# Shellies and featherfins ?



## acreal (Jan 18, 2006)

Hey,

I was wondering if it was possible to house featherfins with shell dwellers or if that would mean constant harassment ?
I currently have featherfins in my tank but they seem more like open water fish to me, though they sift the sand pretty often. 
Tank is 6x1.75x2...

Vincent


----------



## Fogelhund (Dec 3, 2002)

Which shell dwellers and which featherfins are we talking about here? As a generalization, I've seen them mixed well, but really depends on the species we are talking about.


----------



## acreal (Jan 18, 2006)

I currently have (4) C. foai and had no real idea for the shellies (i'm quite new to the subject). What would you recommend ?  Btw, I also have 5 N. buescheri in this tank.


----------



## acreal (Jan 18, 2006)

*bump*


----------



## Fogelhund (Dec 3, 2002)

I would recommend going with brevis, callirius, or Sumbu "compressiceps shell". These fish will all stick fairly close to their shells, without bothering the foai.

The problem could be if the buescheri are too aggressive for them. I might almost wait until I get a pair of buescheri, remove the rest, and then get the shellies.


----------



## Darkside (Feb 6, 2008)

I find that my Altolamp "Sumbu" aren't all attached to their shells if they even have one that they call home, that being said, they aren't overly aggressive and probably wouldn't bother your foai and would be able to stave off the buescheri. I don't really find them to be true shellies, more like shell spawners. Brevis are a good choice, callirius, I've found to be rather timid.


----------



## Fogelhund (Dec 3, 2002)

Conversely, my Sumbu's are quite attached to their shells, and hang around them all the time. :lol:


----------



## acreal (Jan 18, 2006)

Thank you, i think i will try my luck with some brevis then. 

To complete the picture, here's my complete stocklist:

4 C. foai (would like to get 4 more)
2 A. calvus
5 N. buescheri (should be 2 by the time i get the shellies)
25 C. leptosoma
1 S. eupterus
Also, do you know how much brevis would be a good number for this setup and if i should take extra care to introduce them (apart from the regular steps) ? I don't have much decoration in the tank, the back is covered with an heavily crafted BG, but the rest is just open sand.

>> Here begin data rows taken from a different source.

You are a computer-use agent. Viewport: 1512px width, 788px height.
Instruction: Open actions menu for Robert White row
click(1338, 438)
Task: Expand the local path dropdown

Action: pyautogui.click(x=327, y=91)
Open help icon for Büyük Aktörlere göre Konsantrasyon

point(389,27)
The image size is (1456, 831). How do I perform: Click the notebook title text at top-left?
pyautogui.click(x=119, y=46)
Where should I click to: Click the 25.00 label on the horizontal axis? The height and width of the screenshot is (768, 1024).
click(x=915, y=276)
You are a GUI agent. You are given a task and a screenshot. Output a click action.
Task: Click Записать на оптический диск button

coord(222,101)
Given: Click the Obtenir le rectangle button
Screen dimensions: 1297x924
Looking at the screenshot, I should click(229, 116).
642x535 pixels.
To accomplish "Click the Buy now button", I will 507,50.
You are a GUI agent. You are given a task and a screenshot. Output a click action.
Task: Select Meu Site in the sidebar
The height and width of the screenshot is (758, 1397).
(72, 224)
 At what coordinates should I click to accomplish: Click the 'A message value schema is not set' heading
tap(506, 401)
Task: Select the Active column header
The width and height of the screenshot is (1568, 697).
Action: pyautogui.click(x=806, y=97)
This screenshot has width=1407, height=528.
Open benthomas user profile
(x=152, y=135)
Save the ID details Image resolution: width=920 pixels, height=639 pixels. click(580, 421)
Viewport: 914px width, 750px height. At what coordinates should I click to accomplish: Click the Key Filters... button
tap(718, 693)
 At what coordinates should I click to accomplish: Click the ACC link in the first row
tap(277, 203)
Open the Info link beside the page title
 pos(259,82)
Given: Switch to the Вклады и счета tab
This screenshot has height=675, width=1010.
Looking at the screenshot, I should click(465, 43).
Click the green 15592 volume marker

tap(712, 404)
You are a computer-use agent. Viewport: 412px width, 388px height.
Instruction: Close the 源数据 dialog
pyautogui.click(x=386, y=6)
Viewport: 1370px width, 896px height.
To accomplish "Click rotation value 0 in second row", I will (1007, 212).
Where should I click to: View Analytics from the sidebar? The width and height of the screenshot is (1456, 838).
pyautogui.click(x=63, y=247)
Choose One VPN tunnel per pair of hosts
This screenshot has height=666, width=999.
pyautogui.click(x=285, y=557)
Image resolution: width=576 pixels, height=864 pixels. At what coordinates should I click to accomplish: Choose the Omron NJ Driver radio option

Going to check out the library on brevis now. :thumb:


----------



## Fogelhund (Dec 3, 2002)

L. brevis can be kept as a pair only, or in groups. What do you want out of them? A pair, or a mini-colony?


----------



## acreal (Jan 18, 2006)

I'm more interested in a colony, but i don't know how well they'd do in my setup since I read brevis are quite mild mannered fish.


----------